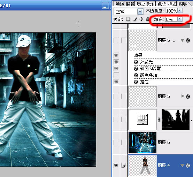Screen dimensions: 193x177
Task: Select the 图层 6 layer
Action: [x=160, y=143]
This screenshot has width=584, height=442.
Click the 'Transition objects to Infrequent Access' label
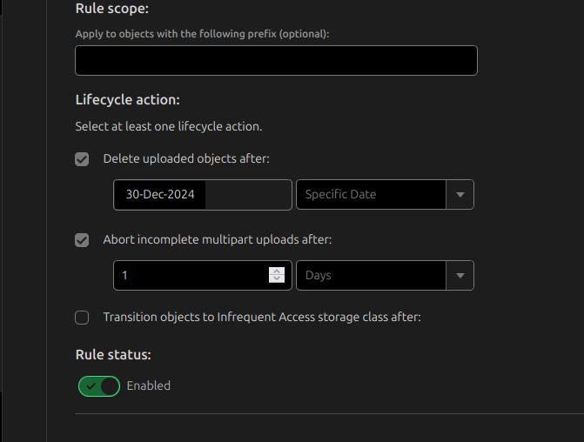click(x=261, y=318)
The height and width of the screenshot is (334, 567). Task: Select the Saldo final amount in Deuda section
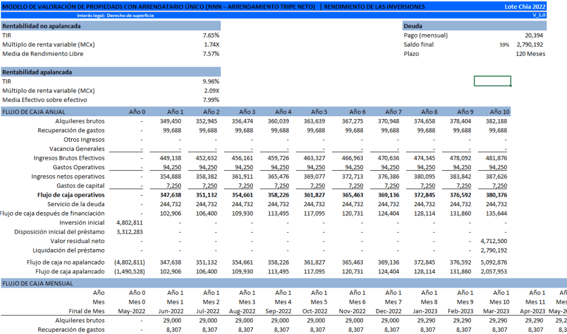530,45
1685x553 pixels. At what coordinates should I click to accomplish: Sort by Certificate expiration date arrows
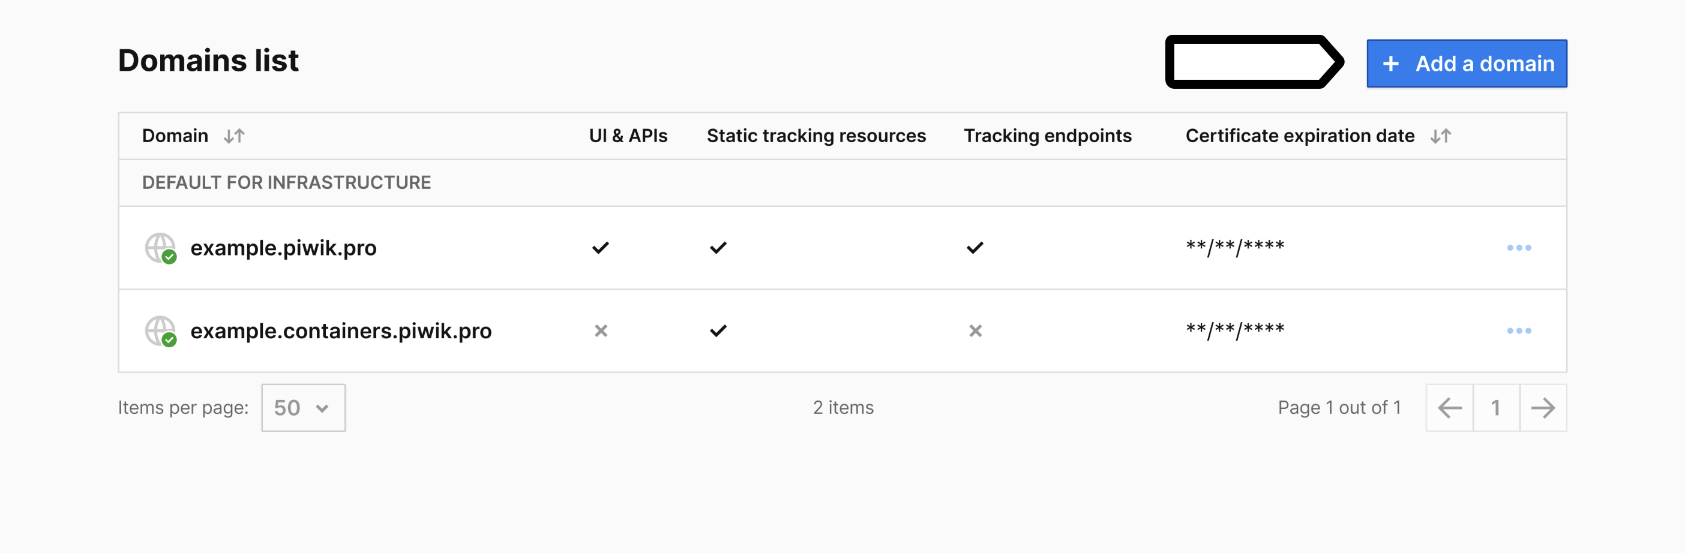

# # # # #

What is being asked: Retype every line of the records above verbatim, leaving out the pictures.

Task solution:
Screen dimensions: 193x177
Task: Select the 图层 6 layer
Action: [x=160, y=143]
This screenshot has width=584, height=442.
Click the 'Transition objects to Infrequent Access' label
click(x=261, y=318)
The height and width of the screenshot is (334, 567). Task: Select the Saldo final amount in Deuda section
530,45
1685x553 pixels. At what coordinates should I click to accomplish: Sort by Certificate expiration date arrows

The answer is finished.